Who Can Apply?
Companies planning a new project including a facility opening or
expansion, with significant projected job creation and capital
investment, where a single site in Texas is actively competing with at
least one viable out-of-state option.
Type of Incentive
“Deal-closing” cash grants are calculated according to a uniform
analytical model for each applicant. Award amounts are calculated on the
average wage of new employees, taking into account the expected hiring
timeline and number of jobs created, with per-employee award amounts
subject to adjustment based on the company’s total proposed capital
investment.
Eligibility Details
The single Texas site being considered for the project must be in
active competition with at least one out-of-state site and the company
must not have made a location decision. Actions signifying the company
has already made a location decision include, but are not limited
to—signing a lease, purchasing land, hiring employees and/or making a
location announcement.
Projected new job creation must exceed 75 full-time jobs (urban areas) or 25 full-time jobs (rural areas).
The total average wage for new jobs must meet or exceed the average
county wage for the county in which the project would be located during
the full term of the grant agreement.
The company must demonstrate significant levels of planned capital investment, as determined by the Governor’s Office.

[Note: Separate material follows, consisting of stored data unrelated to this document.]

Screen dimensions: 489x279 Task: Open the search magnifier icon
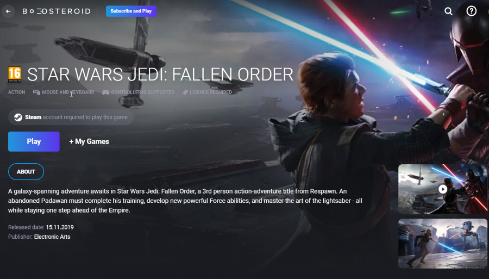tap(448, 11)
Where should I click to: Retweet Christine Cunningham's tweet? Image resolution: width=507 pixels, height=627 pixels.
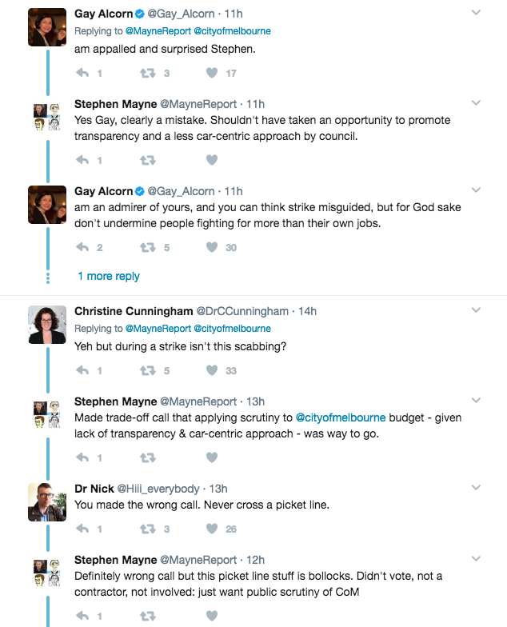[147, 371]
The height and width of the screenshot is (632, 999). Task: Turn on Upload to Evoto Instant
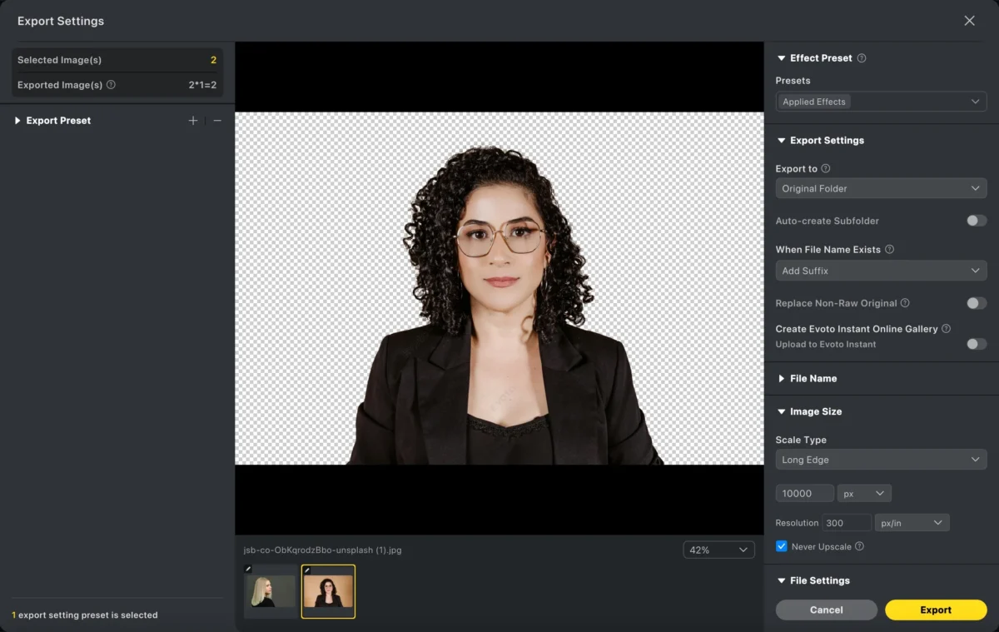point(976,344)
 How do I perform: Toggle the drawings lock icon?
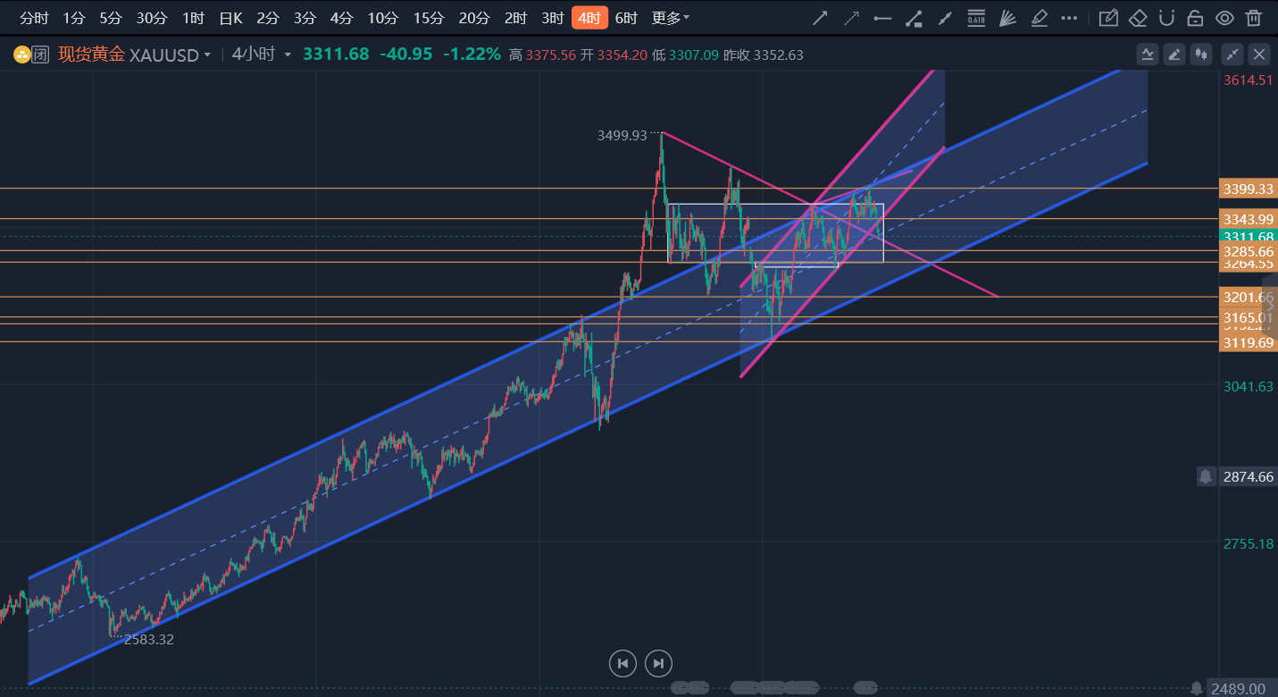tap(1195, 18)
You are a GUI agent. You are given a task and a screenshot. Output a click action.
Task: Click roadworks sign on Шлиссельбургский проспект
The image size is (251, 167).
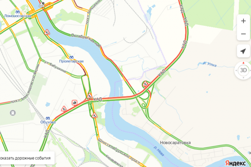click(x=95, y=115)
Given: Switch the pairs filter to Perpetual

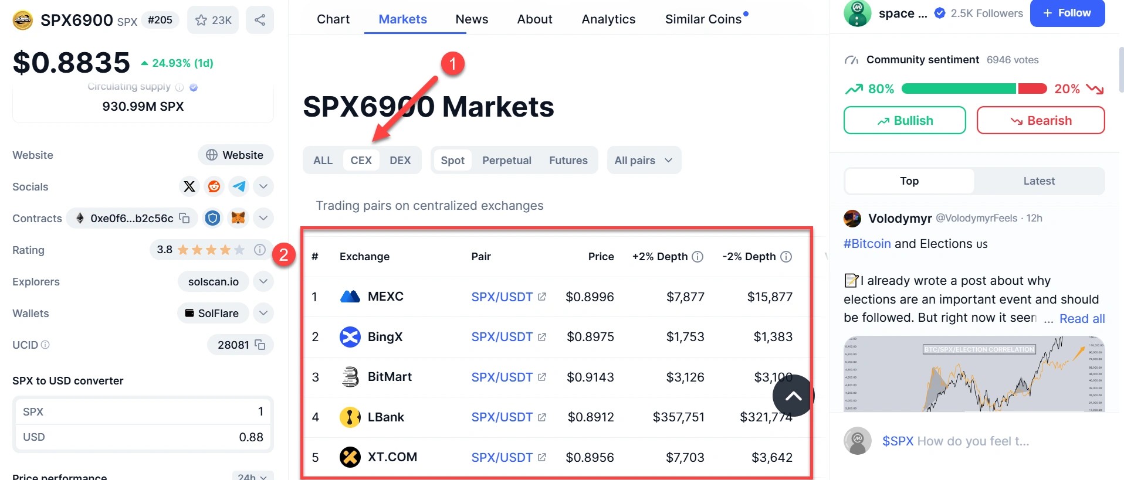Looking at the screenshot, I should tap(507, 160).
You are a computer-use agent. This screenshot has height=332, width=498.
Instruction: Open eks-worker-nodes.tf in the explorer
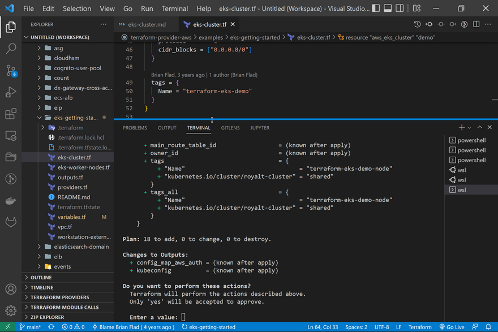click(x=83, y=167)
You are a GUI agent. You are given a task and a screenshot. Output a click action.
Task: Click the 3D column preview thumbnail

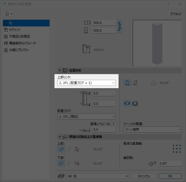157,43
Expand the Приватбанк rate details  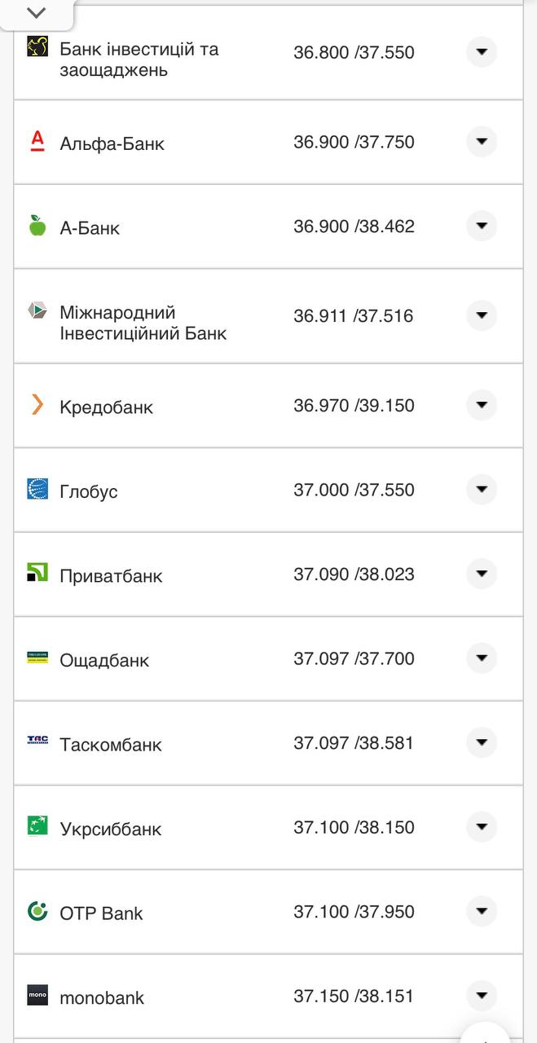point(482,574)
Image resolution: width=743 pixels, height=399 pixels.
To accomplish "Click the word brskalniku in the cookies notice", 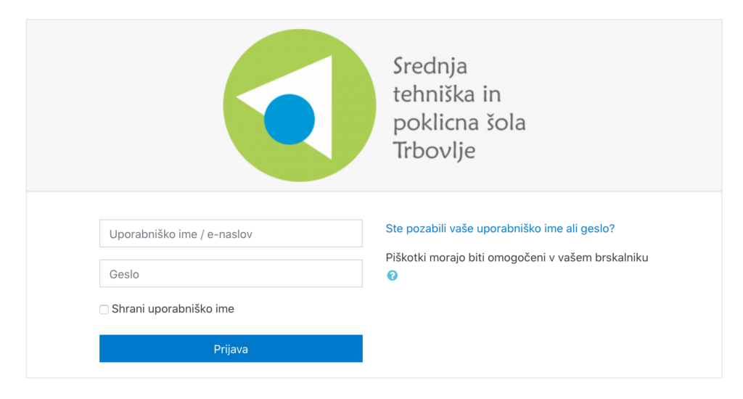I will tap(622, 258).
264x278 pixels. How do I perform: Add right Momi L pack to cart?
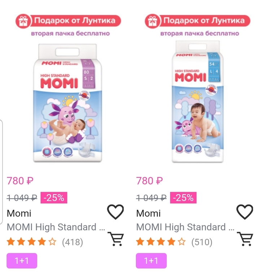245,238
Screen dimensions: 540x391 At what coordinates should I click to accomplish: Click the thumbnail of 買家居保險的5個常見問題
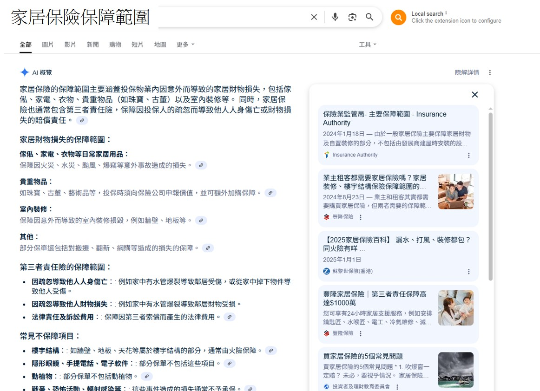pyautogui.click(x=455, y=370)
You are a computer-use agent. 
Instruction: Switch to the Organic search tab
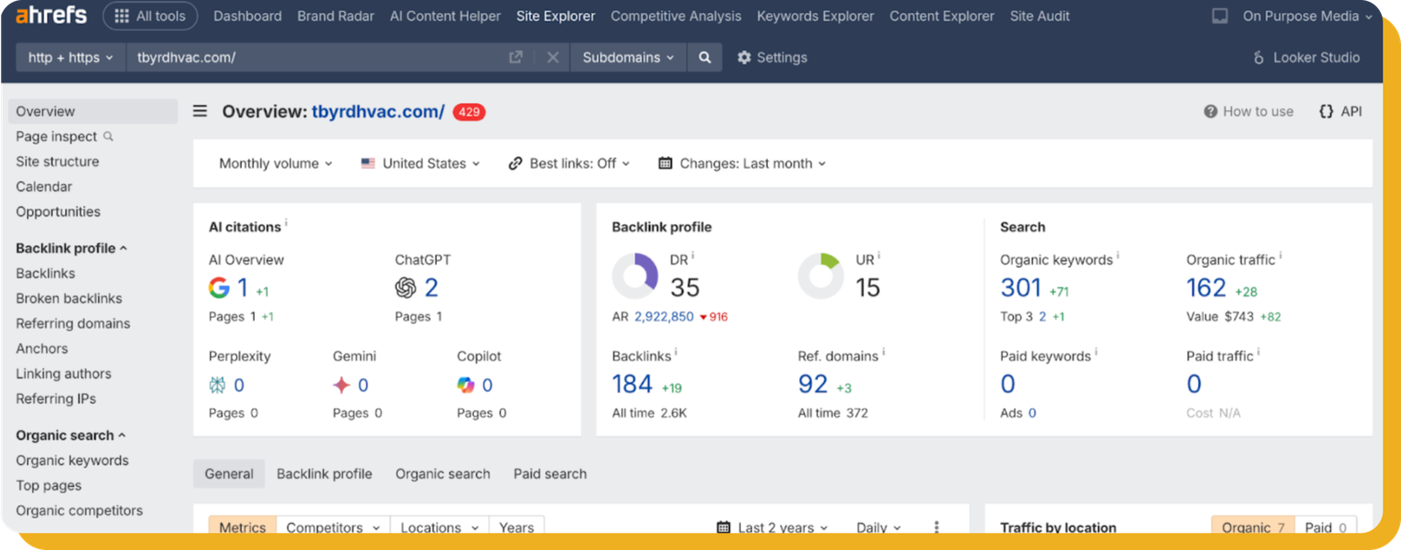pyautogui.click(x=442, y=474)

The project must be supported by the city, county and/or school
district in which the project would be located, particularly in the form
of local economic incentive offers.
The company must be well-established and financially sound.
The company must operate in an advanced industry which affords it
other feasible location options nationally and/or internationally.
If and when approved for a TEF grant and upon acceptance of such
grant, all TEF awardees must sign a grant contract with the state which
legally obligates the company to fulfill, among other things, projected
job creation and average wage commitments. No TEF funds are disbursed
until after grantees sign a grant contact and meet their respective job
and wage targets for each individual period (typically annually).
Grantees are required to maintain these job and wage figures throughout
the term of the contract. In the event a grantee fails to do so or fails
to meet other terms of the grant contract, certain contract provisions
allow the Governor’s Office to demand repayment of previously disbursed
grant funds in the form of clawbacks. Each TEF grantee will also
participate in a press release with the Governor’s Office announcing the
project and the TEF award amount.
Application
With a rolling application period, eligible companies must submit a
complete application packet to be considered for a TEF grant.
TEF applicants undergo a thorough 11-step due diligence screening
process. Areas of focus include project competitiveness, corporate
activity, financial standing, tax status, legal issues, credit ratings,
estimated economic impact, and the business climates of competing
locations. The Governor, Lieutenant Governor, and Speaker of the House
review all applications and must unanimously agree to support the use of
TEF for each applicant.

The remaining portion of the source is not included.